Give back every record exactly, images excluded.

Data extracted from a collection
____

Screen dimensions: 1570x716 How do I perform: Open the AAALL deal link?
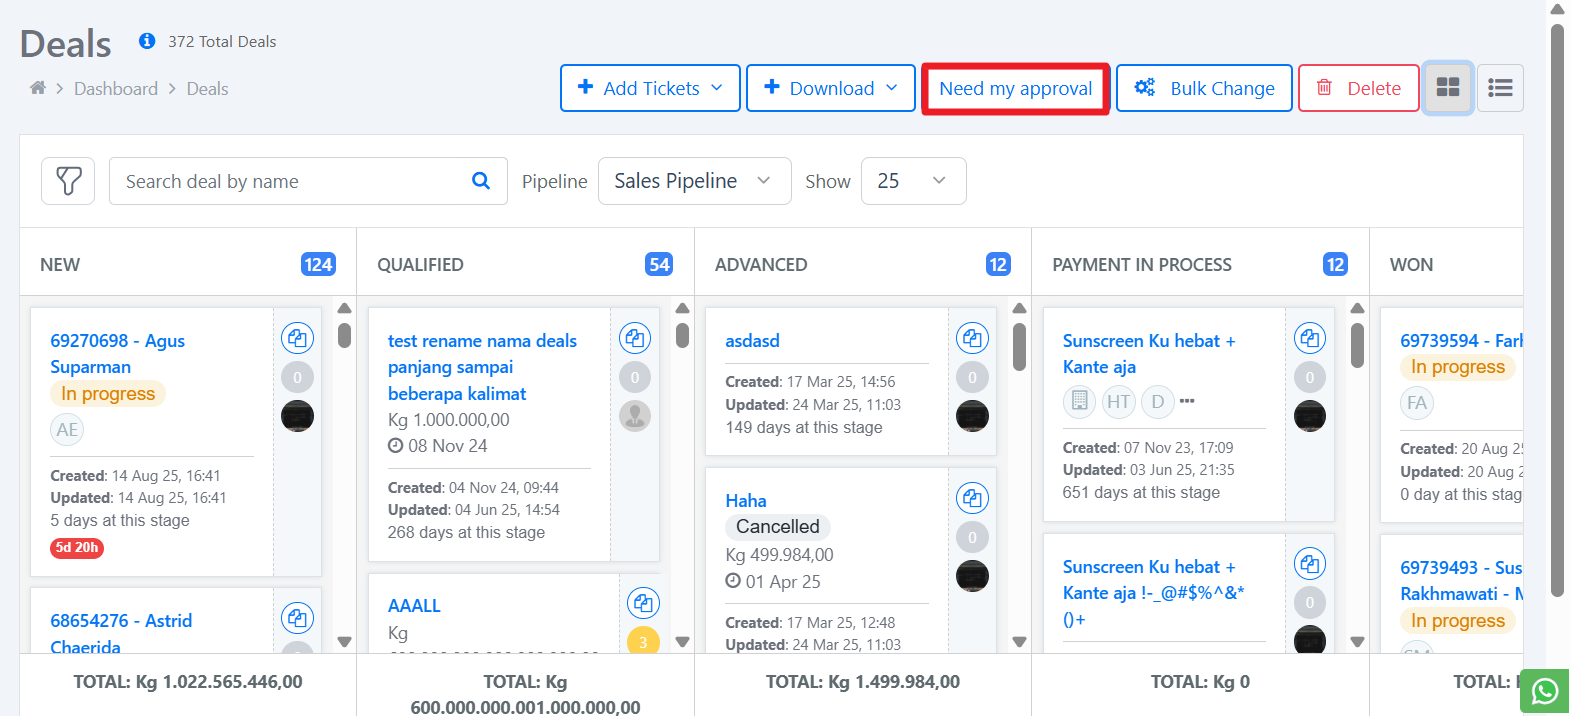[414, 606]
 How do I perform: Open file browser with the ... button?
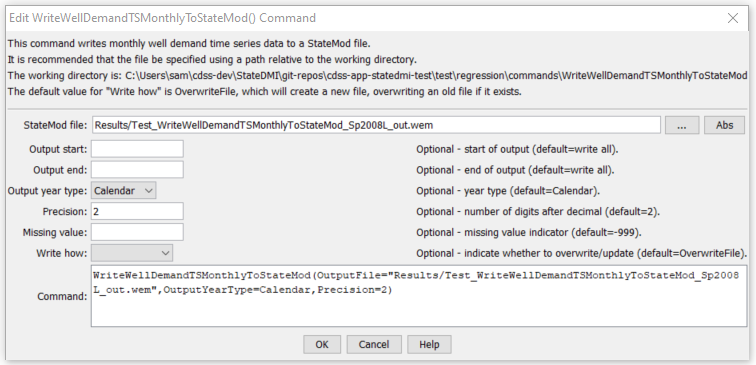[x=682, y=125]
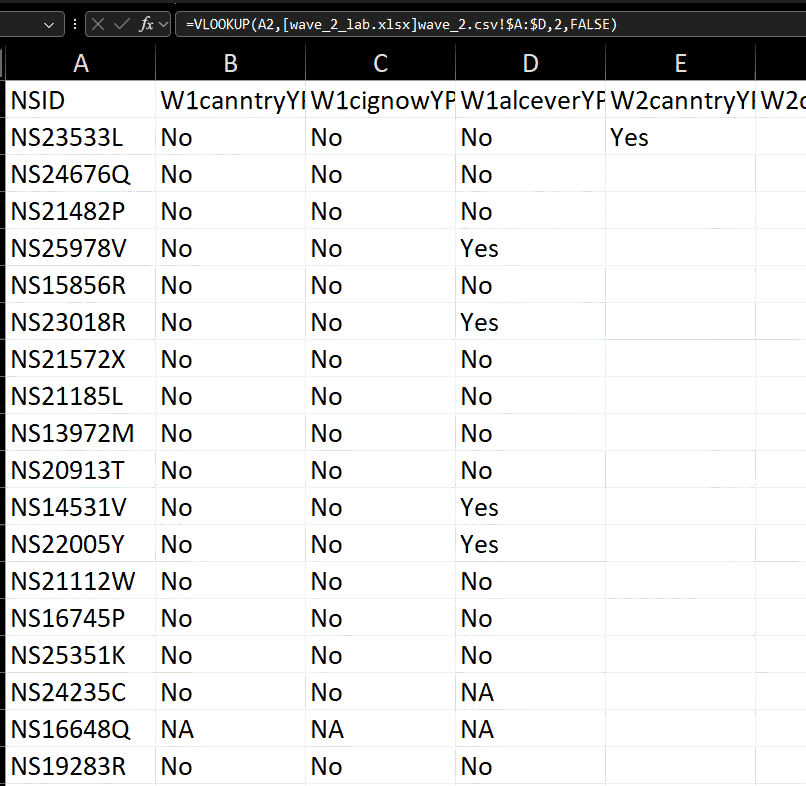Click the select-all corner above the rows
806x786 pixels.
(4, 63)
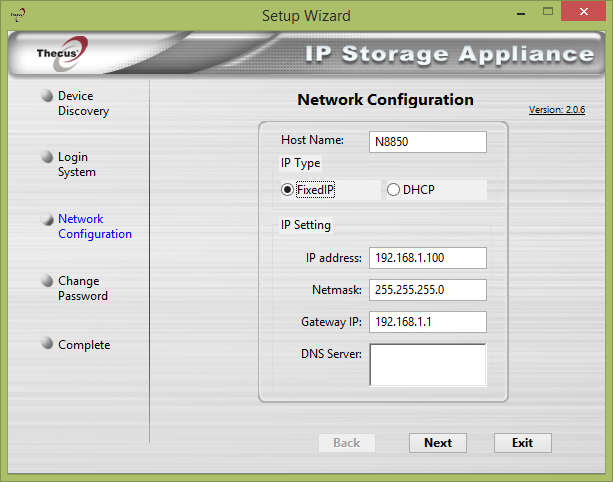Click the Complete step bullet
The image size is (613, 482).
tap(46, 344)
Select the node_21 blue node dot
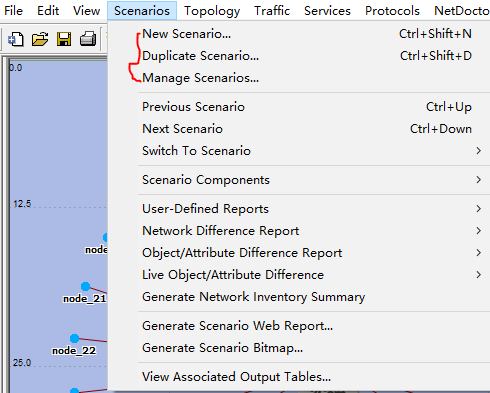Screen dimensions: 490x393 [85, 286]
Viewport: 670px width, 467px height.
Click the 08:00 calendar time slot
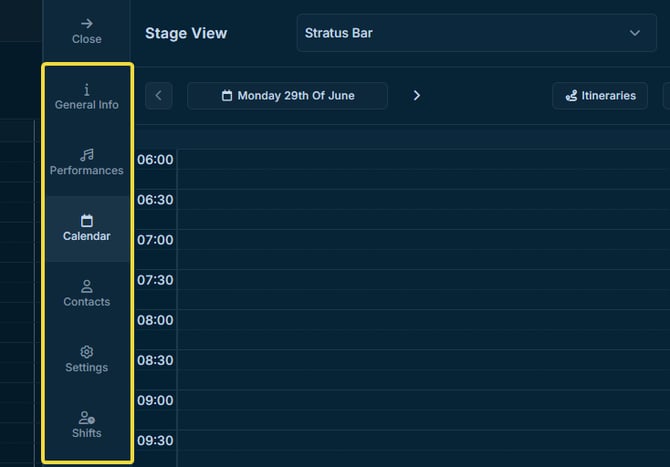tap(420, 329)
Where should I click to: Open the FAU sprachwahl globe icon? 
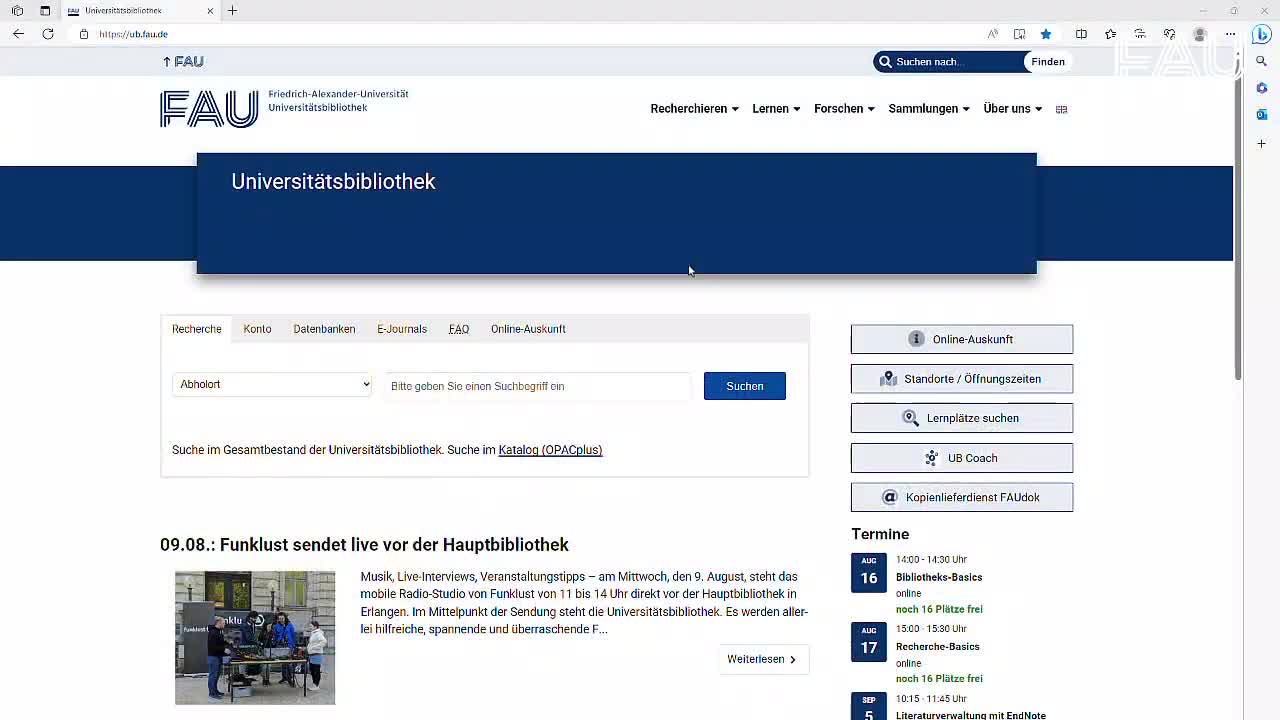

____

● Exercise output
Screen dimensions: 1570x716 How do I perform: Open the AAALL deal link?
[414, 606]
 How do I perform: Open file browser with the ... button?
[x=682, y=125]
Click the select-all corner above the rows
806x786 pixels.
(4, 63)
Click the Complete step bullet
The image size is (613, 482).
tap(46, 344)
Select the node_21 blue node dot
Screen dimensions: 490x393 [85, 286]
Viewport: 670px width, 467px height.
Click the 08:00 calendar time slot
tap(420, 329)
Where should I click to: Open the FAU sprachwahl globe icon? 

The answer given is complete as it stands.